AI has been the focus of my life’s work, as for many of my research colleagues. Ever since programming AI for computer games as a teenager, and throughout my years as a neuroscience researcher trying to understand the workings of the brain, I’ve always believed that if we could build smarter machines, we could harness them to benefit humanity in incredible ways.
This promise of a world responsibly empowered by AI continues to drive our work at Google DeepMind. For a long time, we’ve wanted to build a new generation of AI models, inspired by the way people understand and interact with the world. AI that feels less like a smart piece of software and more like something useful and intuitive — an expert helper or assistant.
Today, we’re a step closer to this vision as we introduce Gemini, the most capable and general model we’ve ever built.
Gemini is the result of large-scale collaborative efforts by teams across Google, including our colleagues at Google Research. It was built from the ground up to be multimodal, which means it can generalize and seamlessly understand, operate across and combine different types of information including text, code, audio, image and video.
Introducing Gemini: our largest and most capable AI model
Gemini is also our most flexible model yet — able to efficiently run on everything from data centers to mobile devices. Its state-of-the-art capabilities will significantly enhance the way developers and enterprise customers build and scale with AI.
We’ve optimized Gemini 1.0, our first version, for three different sizes:
- Gemini Ultra — our largest and most capable model for highly complex tasks.
- Gemini Pro — our best model for scaling across a wide range of tasks.
- Gemini Nano — our most efficient model for on-device tasks.
State-of-the-art performance
We’ve been rigorously testing our Gemini models and evaluating their performance on a wide variety of tasks. From natural image, audio and video understanding to mathematical reasoning, Gemini Ultra’s performance exceeds current state-of-the-art results on 30 of the 32 widely-used academic benchmarks used in large language model (LLM) research and development.
With a score of 90.0%, Gemini Ultra is the first model to outperform human experts on MMLU (massive multitask language understanding), which uses a combination of 57 subjects such as math, physics, history, law, medicine and ethics for testing both world knowledge and problem-solving abilities.
Our new benchmark approach to MMLU enables Gemini to use its reasoning capabilities to think more carefully before answering difficult questions, leading to significant improvements over just using its first impression.
Advanced coding
Our first version of Gemini can understand, explain and generate high-quality code in the world’s most popular programming languages, like Python, Java, C++, and Go. Its ability to work across languages and reason about complex information makes it one of the leading foundation models for coding in the world.
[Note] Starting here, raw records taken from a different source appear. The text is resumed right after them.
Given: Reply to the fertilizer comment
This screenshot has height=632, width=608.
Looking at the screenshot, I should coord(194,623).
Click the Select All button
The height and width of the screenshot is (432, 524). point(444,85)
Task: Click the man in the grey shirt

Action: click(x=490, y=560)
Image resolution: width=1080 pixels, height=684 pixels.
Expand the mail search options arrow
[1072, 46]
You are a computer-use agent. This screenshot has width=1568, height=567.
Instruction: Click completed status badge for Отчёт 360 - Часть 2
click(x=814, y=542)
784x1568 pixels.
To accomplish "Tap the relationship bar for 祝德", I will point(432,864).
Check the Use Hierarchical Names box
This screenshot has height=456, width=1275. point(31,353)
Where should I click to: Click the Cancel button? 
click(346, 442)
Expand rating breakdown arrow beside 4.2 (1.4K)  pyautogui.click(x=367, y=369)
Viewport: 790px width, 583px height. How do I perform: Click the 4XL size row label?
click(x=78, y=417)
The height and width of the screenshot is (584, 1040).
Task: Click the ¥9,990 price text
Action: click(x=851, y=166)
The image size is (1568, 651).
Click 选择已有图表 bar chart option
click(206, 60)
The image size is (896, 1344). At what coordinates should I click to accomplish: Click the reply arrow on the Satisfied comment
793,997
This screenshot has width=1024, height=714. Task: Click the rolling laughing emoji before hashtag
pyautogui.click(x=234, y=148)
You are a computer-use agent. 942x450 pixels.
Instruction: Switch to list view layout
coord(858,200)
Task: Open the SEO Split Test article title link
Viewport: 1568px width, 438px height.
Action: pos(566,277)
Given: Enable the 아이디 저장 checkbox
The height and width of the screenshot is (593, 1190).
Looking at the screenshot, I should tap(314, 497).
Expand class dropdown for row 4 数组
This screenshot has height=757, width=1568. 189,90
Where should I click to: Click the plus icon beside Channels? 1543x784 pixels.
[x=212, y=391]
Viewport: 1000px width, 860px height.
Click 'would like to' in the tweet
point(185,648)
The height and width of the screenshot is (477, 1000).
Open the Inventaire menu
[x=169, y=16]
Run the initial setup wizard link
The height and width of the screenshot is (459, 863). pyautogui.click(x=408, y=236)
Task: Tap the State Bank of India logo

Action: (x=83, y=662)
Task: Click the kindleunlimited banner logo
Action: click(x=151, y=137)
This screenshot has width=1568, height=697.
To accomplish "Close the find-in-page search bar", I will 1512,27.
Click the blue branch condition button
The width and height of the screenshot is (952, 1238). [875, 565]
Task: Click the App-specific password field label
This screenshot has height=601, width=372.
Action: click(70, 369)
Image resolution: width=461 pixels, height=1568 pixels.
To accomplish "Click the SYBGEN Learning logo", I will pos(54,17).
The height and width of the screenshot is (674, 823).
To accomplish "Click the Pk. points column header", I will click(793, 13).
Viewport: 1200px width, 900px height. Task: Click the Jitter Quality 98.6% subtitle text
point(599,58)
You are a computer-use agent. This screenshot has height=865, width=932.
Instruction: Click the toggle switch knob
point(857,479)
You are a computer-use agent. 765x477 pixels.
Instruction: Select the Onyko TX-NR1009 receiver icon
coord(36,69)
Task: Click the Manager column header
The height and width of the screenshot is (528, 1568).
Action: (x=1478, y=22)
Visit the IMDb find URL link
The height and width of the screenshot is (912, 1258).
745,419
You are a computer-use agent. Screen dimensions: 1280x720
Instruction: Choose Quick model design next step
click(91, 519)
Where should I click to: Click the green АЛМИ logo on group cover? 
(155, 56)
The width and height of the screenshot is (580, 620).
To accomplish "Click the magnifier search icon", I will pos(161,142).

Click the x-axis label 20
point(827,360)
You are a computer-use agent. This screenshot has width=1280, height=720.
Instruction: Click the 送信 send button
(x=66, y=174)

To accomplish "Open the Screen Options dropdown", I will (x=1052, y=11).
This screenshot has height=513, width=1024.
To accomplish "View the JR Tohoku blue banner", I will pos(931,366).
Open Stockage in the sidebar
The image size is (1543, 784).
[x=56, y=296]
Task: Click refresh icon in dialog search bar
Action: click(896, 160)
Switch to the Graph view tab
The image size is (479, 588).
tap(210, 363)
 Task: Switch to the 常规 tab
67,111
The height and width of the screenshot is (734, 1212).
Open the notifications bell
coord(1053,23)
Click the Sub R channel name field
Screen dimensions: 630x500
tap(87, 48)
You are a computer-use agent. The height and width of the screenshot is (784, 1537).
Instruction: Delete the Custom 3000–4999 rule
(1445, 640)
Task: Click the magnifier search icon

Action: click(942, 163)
Gemini Ultra excels in several coding benchmarks, including HumanEval, an important industry-standard for evaluating performance on coding tasks, and Natural2Code, our internal held-out dataset, which uses author-generated sources instead of web-based information.
Gemini can also be used as the engine for more advanced coding systems. Two years ago we presented AlphaCode, the first AI code generation system to reach a competitive level of performance in programming competitions.
Using a specialized version of Gemini, we created a more advanced code generation system, AlphaCode 2, which excels at solving competitive programming problems that go beyond coding to involve complex math and theoretical computer science.
When evaluated on the same platform as the original AlphaCode, AlphaCode 2 shows massive improvements, solving nearly twice as many problems, and we estimate that it performs better than 85% of competition participants — up from nearly 50% for AlphaCode. When programmers collaborate with AlphaCode 2 by defining certain properties for the code samples to follow, it performs even better.
We’re excited for programmers to increasingly use highly capable AI models as collaborative tools that can help them reason about the problems, propose code designs and assist with implementation — so they can release apps and design better services, faster.
See more details in our AlphaCode 2 technical report.
More reliable, scalable and efficient
We trained Gemini 1.0 at scale on our AI-optimized infrastructure using Google’s in-house designed Tensor Processing Units (TPUs) v4 and v5e. And we designed it to be our most reliable and scalable model to train, and our most efficient to serve.
On TPUs, Gemini runs significantly faster than earlier, smaller and less-capable models. These custom-designed AI accelerators have been at the heart of Google’s AI-powered products that serve billions of users like Search, YouTube, Gmail, Google Maps, Google Play and Android. They’ve also enabled companies around the world to train large-scale AI models cost-efficiently.
Today, we’re announcing the most powerful, efficient and scalable TPU system to date, Cloud TPU v5p, designed for training cutting-edge AI models. This next generation TPU will accelerate Gemini’s development and help developers and enterprise customers train large-scale generative AI models faster, allowing new products and capabilities to reach customers sooner.